### [Task prompt]
An exact restatement is required. Cover only the lines of the records from the first through the line with "Click the large Add a domain heading", and skip pictures.
(Excerpted records Opens)
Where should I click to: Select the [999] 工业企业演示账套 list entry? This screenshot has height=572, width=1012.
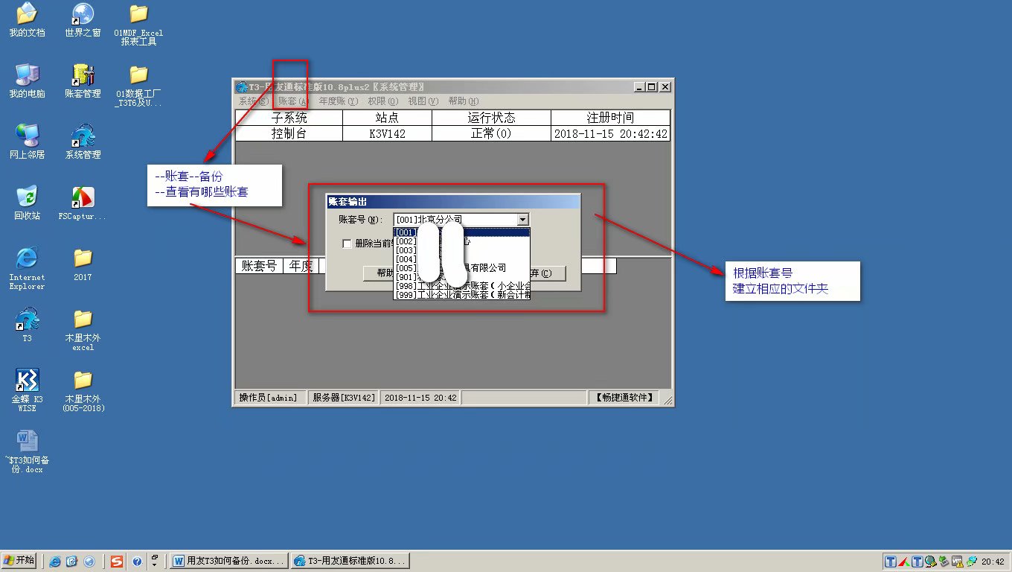pos(461,295)
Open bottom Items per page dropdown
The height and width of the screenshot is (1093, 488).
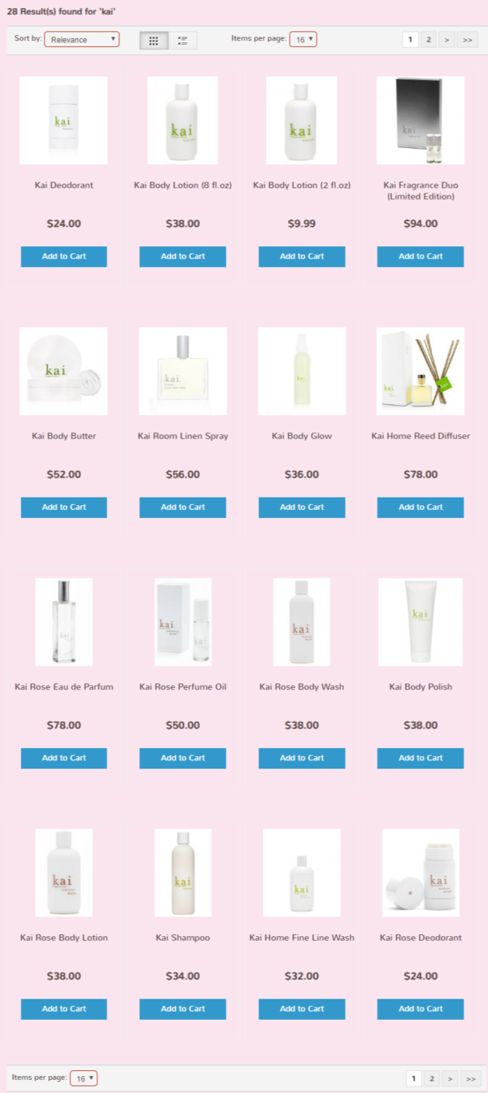[84, 1078]
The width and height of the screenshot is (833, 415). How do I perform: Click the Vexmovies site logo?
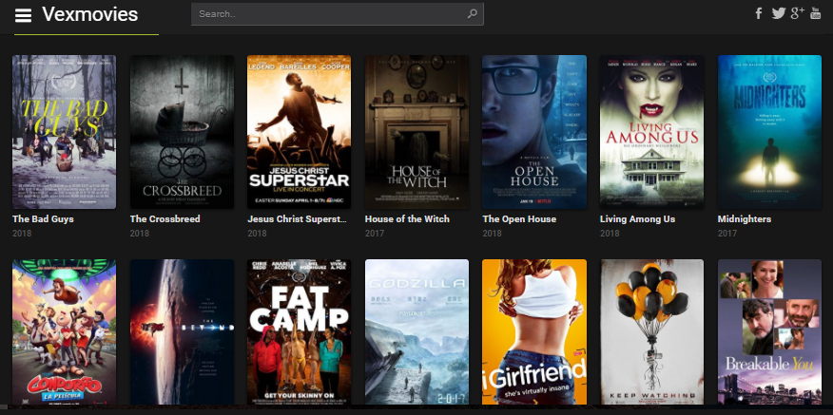point(90,15)
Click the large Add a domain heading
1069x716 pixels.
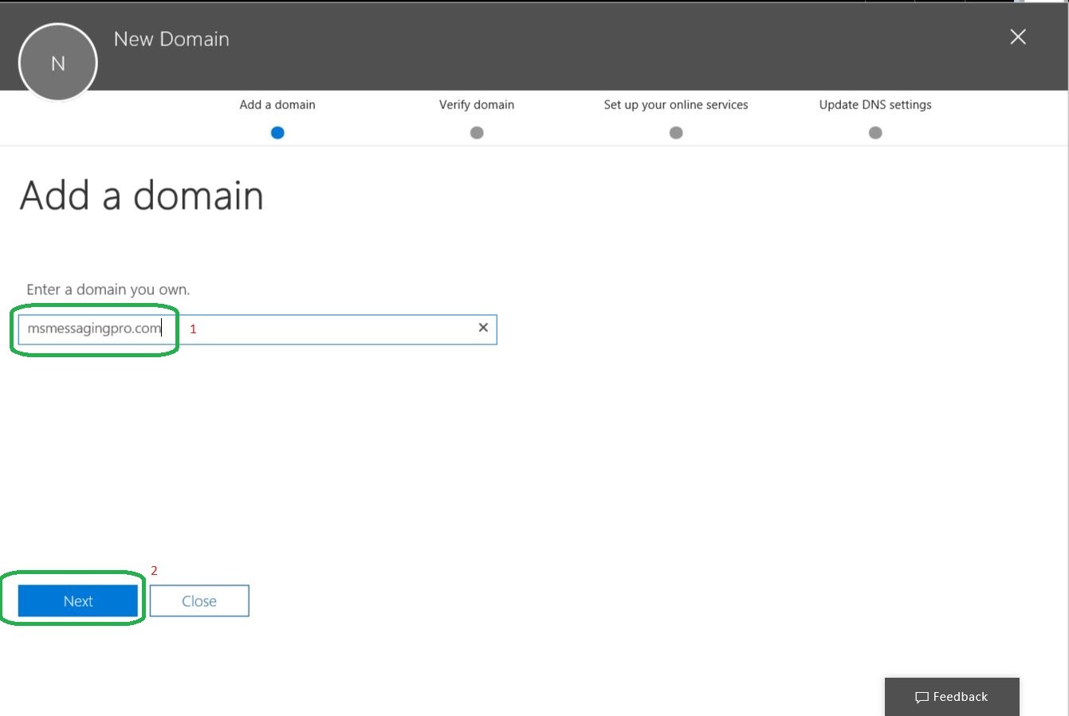click(x=142, y=195)
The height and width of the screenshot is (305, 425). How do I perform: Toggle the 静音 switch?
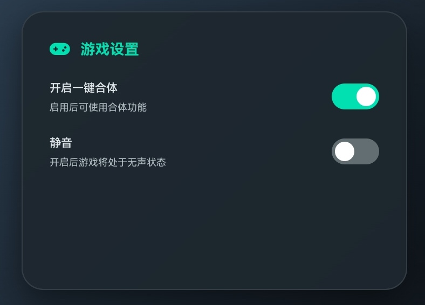tap(355, 151)
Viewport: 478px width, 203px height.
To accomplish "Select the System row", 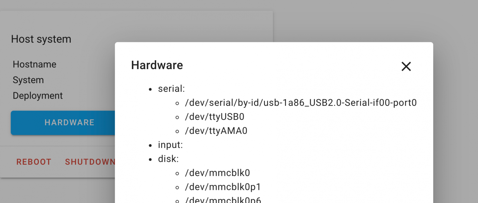I will pos(28,80).
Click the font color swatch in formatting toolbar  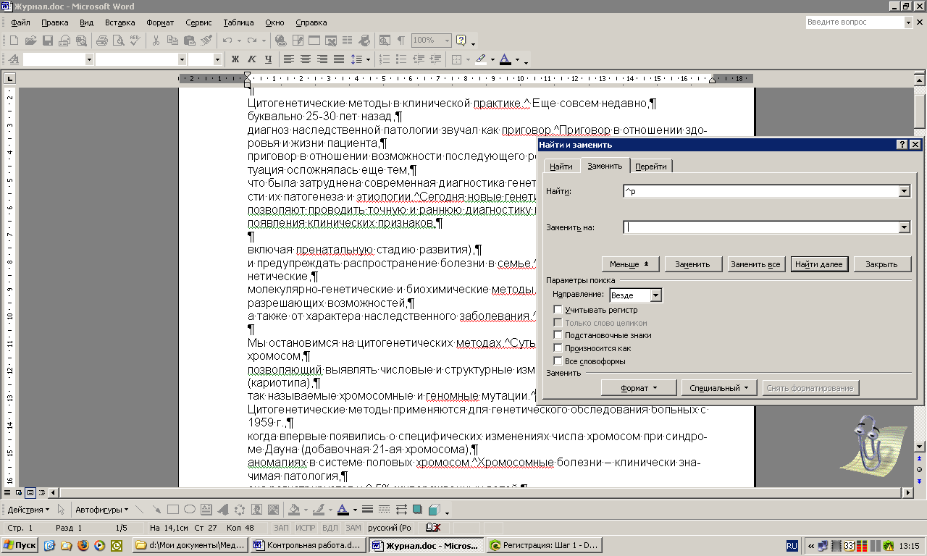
(Excerpted records Closes)
### [Result]
Where should I click to: Select the [999] 工业企业演示账套 list entry? This screenshot has height=572, width=1012.
pos(461,295)
Open bottom Items per page dropdown
The height and width of the screenshot is (1093, 488).
[84, 1078]
The width and height of the screenshot is (833, 415). How do I perform: Click the Vexmovies site logo?
point(90,15)
Click the large Add a domain heading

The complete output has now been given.